Wednesday, 13 August 2014

Anxiety dreams

Apropos of nothing, I've been thinking about anxiety dreams, and how they change over time. Most people, at one time or another, will have had the naked-in-public dream. Having failed to revise for an exam is another common one.

My most regular one, for many years, had a cricketing flavour (I used to play club cricket regularly). I'd get the call to go in to bat at the fall of a wicket, and find I had no pads on. I'd rush to get padded up, manage to do so in time, then find that the spikes in my boots were stuck fast in the wooden floor.

These days, I occasionally get a poetry anxiety dream instead. I'm doing a reading, usually somewhere pretty upmarket-looking, when I realise that I've got no books or manuscript or anything. At that point, it occurs to me that I've never actually written a poem, and I'm caught between asking the organisers why on earth they booked me, and legging it at high speed.
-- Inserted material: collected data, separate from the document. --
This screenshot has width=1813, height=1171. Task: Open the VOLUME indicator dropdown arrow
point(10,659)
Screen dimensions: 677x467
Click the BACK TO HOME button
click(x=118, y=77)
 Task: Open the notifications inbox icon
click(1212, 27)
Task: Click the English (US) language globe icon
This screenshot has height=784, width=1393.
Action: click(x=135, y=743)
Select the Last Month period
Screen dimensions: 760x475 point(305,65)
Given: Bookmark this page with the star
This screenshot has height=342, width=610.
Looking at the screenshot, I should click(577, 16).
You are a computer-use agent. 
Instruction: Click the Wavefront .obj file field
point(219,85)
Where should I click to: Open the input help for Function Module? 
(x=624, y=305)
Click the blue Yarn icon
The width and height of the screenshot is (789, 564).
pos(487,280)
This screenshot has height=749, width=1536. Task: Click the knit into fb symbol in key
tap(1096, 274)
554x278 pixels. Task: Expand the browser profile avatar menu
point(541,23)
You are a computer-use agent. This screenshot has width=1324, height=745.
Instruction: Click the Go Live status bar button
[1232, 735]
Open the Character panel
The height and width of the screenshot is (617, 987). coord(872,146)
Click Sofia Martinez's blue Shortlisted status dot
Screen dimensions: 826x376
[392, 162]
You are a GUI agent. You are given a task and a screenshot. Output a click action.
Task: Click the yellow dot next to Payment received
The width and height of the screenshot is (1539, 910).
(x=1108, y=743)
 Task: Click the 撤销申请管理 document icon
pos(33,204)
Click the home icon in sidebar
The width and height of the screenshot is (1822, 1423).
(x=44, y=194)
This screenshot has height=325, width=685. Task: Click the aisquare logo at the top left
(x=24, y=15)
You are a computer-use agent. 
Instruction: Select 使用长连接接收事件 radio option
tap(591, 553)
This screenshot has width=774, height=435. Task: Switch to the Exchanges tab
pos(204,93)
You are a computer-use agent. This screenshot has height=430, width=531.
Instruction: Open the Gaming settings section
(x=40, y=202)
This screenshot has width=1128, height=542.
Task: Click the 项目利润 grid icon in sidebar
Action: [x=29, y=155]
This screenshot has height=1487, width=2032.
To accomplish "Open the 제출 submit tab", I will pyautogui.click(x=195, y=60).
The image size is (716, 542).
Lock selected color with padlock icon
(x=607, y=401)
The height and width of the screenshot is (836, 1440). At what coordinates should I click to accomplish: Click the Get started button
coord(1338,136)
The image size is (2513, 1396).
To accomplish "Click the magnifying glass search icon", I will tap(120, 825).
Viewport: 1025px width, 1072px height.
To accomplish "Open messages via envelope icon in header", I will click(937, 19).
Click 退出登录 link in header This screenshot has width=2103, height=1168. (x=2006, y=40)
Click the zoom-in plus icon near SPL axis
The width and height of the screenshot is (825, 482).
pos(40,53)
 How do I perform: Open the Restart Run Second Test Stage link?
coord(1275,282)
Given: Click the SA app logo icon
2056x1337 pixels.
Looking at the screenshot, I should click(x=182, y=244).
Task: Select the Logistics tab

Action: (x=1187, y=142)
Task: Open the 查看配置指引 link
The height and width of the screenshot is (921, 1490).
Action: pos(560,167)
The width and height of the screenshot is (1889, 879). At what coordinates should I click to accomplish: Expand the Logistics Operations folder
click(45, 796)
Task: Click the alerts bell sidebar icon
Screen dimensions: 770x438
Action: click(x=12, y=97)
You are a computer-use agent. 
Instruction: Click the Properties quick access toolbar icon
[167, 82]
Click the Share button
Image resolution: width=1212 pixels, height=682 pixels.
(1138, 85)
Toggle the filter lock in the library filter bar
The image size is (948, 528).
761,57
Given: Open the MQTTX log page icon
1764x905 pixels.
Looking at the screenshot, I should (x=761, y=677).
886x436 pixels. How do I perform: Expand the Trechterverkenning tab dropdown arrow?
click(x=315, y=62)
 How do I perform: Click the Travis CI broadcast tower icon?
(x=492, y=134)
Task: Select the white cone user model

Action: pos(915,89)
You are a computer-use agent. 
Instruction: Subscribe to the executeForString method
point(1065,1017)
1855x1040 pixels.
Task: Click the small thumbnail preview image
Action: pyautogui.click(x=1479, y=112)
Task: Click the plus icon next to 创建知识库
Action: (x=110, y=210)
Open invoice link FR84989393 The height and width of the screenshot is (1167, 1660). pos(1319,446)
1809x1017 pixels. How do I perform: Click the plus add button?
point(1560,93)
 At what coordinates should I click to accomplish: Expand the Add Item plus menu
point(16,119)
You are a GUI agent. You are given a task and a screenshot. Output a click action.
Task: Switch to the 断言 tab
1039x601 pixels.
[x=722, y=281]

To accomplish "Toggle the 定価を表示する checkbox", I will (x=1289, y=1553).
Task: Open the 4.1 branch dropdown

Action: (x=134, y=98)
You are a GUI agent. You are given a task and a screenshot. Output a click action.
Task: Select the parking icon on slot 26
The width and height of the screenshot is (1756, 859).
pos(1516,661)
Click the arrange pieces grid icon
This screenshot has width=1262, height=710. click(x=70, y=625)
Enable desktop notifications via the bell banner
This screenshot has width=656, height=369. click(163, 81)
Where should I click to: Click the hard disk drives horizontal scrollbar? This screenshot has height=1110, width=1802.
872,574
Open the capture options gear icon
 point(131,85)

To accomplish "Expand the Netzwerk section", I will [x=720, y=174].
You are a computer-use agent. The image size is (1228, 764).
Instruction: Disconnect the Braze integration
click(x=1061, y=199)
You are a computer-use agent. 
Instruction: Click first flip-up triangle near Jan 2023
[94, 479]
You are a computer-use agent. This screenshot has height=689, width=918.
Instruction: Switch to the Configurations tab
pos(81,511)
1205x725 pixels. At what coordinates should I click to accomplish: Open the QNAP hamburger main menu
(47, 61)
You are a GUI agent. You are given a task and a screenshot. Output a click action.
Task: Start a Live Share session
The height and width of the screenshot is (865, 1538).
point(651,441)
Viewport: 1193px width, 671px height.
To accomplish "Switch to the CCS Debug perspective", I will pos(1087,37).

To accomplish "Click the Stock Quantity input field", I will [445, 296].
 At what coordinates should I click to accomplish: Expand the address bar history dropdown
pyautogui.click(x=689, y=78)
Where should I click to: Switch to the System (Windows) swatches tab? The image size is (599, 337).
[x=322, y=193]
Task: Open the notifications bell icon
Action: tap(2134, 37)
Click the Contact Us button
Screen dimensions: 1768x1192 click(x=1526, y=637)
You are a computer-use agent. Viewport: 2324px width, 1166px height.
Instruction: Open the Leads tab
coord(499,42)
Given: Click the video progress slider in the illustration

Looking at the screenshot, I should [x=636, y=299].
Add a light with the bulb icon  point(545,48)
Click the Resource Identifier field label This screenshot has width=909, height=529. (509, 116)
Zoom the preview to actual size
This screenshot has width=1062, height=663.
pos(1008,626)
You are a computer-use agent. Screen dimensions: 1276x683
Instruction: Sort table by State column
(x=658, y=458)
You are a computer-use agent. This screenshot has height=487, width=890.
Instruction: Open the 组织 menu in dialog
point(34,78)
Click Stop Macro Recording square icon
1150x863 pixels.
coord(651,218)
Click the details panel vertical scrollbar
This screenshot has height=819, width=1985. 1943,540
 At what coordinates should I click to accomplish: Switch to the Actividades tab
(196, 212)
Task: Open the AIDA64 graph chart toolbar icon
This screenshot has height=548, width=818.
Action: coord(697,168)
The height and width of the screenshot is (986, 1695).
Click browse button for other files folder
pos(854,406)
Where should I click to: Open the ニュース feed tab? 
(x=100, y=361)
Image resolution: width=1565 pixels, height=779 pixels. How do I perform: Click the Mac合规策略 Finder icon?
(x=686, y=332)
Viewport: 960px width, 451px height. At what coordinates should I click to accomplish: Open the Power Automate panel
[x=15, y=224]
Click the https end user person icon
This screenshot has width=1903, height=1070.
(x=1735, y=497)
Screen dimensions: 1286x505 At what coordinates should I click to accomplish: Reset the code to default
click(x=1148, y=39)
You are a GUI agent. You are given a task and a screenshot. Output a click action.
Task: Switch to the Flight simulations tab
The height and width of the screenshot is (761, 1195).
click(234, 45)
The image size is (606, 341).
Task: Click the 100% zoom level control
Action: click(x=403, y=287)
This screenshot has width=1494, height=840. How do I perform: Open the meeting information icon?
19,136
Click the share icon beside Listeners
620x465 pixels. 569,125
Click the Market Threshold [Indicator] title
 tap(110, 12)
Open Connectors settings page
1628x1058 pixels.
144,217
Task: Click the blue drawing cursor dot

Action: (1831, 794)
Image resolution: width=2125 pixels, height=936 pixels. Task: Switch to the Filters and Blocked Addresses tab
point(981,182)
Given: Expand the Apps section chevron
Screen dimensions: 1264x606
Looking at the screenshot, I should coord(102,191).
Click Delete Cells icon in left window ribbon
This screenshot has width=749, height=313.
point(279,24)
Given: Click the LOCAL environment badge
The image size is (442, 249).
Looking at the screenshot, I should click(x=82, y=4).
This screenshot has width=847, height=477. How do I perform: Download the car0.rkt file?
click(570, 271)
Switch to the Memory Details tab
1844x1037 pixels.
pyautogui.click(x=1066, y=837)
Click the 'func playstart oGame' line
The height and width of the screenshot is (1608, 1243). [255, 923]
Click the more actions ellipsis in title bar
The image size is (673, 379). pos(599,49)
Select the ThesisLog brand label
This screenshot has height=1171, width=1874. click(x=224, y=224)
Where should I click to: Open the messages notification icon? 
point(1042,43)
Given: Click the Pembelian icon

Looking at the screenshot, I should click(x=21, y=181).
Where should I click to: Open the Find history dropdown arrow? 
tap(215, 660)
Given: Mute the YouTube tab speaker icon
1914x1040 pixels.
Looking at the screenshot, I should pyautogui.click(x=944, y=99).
But anyway, my question is, does anyone out there get anxiety dreams that are nothing to do with any aspect of their real lives?

4 comments:

globeonmytable said...

No, mine are clearly linked to what's going on, even if I don't spot it at the time. Or linked to my worst fears in the past.

Nellissima said...

All my life I've had anxiety dreams about being in a stage play, in which I've forgotten my lines, although I've never ever done any formal acting. When I was a little girl, I used to hear my father's lines for him, that's all.

Alice said...

My anxiety dreams are always centred around trying to walk/get somewhere but my feet are stuck fast and I can't get my legs to move... I figure it's my fear of being rooted to one place so entirely related to my real life, I guess!

Matt Merritt said...

I find it odd that I used to get them related to cricket, which was never more than a Saturday afternoon hobby, but never have them involving birds, which now come into my day job. I do occasionally get one where I see a rare bird and wake up convinced that it was real, then slowly realise that it wasn't.